Although AVMs are generally congenital and present at birth, they often are not discovered for many years. An arteriovenous malformation can also develop in the spine or other area in the body.
Brain arteriovenous malformations have three types of treatment methods.
Embolization is an endovascular technique that involves occluding (blocking) some or all of the AVM with a glue-like material. Embolization may be used as part of a preoperative procedure to help make the surgical removal of the AVM safer by reducing the potential blood loss during surgery. Embolization may also be used to shrink the AVM so that it is smaller and better able to be treated with stereotactic radiosurgery.
Surgical removal of the AVM employs microneurosurgical techniques to resect the AVM. Once removed, the AVM does not return. However, whether your AVM is a good candidate for microsurgical resection depends on a number of factors including the size, the location, and the site of the venous drainage.
Radiosurgery for AVM is generally a one-time treatment for smaller AVMs, but may require several sessions for larger AVMs. This alternative to invasive surgery uses x-ray or gamma-ray beams with pinpoint accuracy to target the malformation. Results are not immediate and can take up to 2 or 3 years to see complete occlusion of the vessels. During this time, the AVM may still be at risk for bleeding.
Radiosurgery is often a one-time treatment that shrinks the AVM by constricting the blood flow to the malformation.
Your specific AVM treatment plan may involve a blend of these techniques.
Stereotactic radiosurgery closes off the abnormal blood vessels of the AVM by causing the inner walls to scar and eventually close. Usually performed as an outpatient basis, radiosurgery is able to precisely target the AVM thus avoiding the surrounding healthy brain tissues.
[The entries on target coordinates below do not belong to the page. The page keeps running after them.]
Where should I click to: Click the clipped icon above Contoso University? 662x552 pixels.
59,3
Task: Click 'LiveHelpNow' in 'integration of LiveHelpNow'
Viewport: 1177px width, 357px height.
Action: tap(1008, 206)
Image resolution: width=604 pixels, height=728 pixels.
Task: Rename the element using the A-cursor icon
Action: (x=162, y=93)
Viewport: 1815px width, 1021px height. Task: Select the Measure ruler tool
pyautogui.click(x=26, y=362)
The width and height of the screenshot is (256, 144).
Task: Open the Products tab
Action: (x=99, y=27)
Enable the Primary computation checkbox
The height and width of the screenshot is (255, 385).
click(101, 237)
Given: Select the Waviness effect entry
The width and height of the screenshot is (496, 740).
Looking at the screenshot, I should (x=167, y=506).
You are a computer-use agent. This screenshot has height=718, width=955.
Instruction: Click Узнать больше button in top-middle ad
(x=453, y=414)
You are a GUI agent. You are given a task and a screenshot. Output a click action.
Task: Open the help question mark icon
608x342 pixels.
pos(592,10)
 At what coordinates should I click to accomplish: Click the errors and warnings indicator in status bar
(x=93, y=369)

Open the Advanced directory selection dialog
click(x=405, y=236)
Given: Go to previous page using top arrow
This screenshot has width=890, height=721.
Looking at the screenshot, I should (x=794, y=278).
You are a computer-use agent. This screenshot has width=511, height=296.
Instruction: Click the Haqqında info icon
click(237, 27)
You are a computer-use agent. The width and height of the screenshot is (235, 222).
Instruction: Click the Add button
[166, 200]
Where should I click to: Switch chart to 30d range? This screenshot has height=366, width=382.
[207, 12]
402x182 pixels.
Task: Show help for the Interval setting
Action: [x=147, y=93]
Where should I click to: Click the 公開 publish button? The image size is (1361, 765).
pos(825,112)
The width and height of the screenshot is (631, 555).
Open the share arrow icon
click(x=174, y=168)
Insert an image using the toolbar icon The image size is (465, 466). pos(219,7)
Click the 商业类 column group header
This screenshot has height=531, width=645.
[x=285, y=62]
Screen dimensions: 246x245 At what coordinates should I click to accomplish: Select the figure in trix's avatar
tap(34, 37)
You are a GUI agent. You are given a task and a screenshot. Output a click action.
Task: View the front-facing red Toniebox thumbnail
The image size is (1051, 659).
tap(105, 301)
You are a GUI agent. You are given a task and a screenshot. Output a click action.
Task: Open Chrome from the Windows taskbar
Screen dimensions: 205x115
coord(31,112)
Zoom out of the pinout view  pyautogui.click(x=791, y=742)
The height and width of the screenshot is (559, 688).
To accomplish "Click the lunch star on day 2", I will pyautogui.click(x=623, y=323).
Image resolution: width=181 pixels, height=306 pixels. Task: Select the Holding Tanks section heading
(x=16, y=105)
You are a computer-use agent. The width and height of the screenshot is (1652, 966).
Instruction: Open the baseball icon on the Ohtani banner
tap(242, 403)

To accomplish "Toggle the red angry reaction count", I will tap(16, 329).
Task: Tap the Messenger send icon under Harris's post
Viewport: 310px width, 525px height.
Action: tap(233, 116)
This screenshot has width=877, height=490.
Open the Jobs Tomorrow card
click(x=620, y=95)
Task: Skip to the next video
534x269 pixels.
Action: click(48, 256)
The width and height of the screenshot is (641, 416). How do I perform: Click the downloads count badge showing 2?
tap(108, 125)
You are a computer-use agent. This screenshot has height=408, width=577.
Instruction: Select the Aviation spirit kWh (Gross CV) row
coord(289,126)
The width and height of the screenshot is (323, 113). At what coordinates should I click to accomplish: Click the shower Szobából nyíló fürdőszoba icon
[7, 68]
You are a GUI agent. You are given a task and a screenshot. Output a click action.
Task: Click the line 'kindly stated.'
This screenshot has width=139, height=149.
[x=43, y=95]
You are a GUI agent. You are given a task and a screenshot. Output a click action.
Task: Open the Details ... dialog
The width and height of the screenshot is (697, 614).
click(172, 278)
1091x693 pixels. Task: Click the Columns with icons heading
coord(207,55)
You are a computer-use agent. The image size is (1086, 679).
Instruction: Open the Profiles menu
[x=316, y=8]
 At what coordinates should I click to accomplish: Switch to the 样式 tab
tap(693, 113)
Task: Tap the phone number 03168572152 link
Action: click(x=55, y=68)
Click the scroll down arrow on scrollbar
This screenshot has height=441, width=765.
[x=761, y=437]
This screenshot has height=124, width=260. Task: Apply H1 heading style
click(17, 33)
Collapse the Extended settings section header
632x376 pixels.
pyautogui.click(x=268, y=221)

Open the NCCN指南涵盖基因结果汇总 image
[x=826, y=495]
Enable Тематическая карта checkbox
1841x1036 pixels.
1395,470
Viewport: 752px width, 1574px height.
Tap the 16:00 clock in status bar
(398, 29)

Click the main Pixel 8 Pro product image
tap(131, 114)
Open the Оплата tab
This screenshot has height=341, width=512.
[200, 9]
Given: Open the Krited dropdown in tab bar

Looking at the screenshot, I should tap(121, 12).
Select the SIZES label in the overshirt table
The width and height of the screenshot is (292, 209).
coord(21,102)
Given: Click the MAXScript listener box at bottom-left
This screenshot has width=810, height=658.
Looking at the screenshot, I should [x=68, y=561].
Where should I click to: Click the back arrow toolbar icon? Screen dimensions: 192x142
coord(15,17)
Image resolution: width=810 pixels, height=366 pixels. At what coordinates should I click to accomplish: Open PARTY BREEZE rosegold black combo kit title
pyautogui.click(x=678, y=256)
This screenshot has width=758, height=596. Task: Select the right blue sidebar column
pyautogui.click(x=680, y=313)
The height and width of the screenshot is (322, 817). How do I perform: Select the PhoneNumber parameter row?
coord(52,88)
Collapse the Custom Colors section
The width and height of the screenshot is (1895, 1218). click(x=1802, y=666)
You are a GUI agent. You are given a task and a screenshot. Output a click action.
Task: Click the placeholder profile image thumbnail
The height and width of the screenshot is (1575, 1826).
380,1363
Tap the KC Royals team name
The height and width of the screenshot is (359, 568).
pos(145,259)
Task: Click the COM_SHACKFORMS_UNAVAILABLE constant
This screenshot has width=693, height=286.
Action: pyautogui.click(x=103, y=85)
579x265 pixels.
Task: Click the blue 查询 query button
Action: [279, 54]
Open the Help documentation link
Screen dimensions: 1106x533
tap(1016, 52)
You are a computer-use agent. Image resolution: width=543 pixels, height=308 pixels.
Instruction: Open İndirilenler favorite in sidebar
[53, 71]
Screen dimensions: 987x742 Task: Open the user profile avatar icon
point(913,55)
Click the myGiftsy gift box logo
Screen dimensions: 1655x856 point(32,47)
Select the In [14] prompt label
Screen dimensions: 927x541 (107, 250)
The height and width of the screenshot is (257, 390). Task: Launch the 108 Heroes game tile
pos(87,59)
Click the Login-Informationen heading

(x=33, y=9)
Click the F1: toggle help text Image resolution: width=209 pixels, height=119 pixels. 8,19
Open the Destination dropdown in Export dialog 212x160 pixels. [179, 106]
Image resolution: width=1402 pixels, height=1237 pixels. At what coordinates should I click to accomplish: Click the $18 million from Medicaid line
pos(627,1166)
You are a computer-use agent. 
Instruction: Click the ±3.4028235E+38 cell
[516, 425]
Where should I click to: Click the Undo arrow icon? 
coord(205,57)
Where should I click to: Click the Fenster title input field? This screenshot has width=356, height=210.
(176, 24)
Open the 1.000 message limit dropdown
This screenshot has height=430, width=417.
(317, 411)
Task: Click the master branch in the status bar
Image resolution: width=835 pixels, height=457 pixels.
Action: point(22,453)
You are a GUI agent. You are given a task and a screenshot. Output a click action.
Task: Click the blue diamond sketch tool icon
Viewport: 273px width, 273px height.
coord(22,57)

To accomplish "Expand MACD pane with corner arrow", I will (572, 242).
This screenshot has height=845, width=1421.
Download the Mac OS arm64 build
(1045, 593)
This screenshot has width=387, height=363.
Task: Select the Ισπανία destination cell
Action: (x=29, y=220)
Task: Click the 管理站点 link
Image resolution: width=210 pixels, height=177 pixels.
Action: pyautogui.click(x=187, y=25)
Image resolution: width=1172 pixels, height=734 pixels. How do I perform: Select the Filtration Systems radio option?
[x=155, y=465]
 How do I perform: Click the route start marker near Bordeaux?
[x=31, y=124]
Gamma Knife radiosurgery is used to treat a variety of conditions such as:
This sophisticated computer technology employs extreme precision. Gamma Knife radiosurgery uses cobalt for gamma rays. CyberKnife uses a linear accelerator with high energy x-rays (photons).
Because radiosurgery does not involve incisions, there is minimal risk of bleeding, infections, or other risks that invasive surgery has.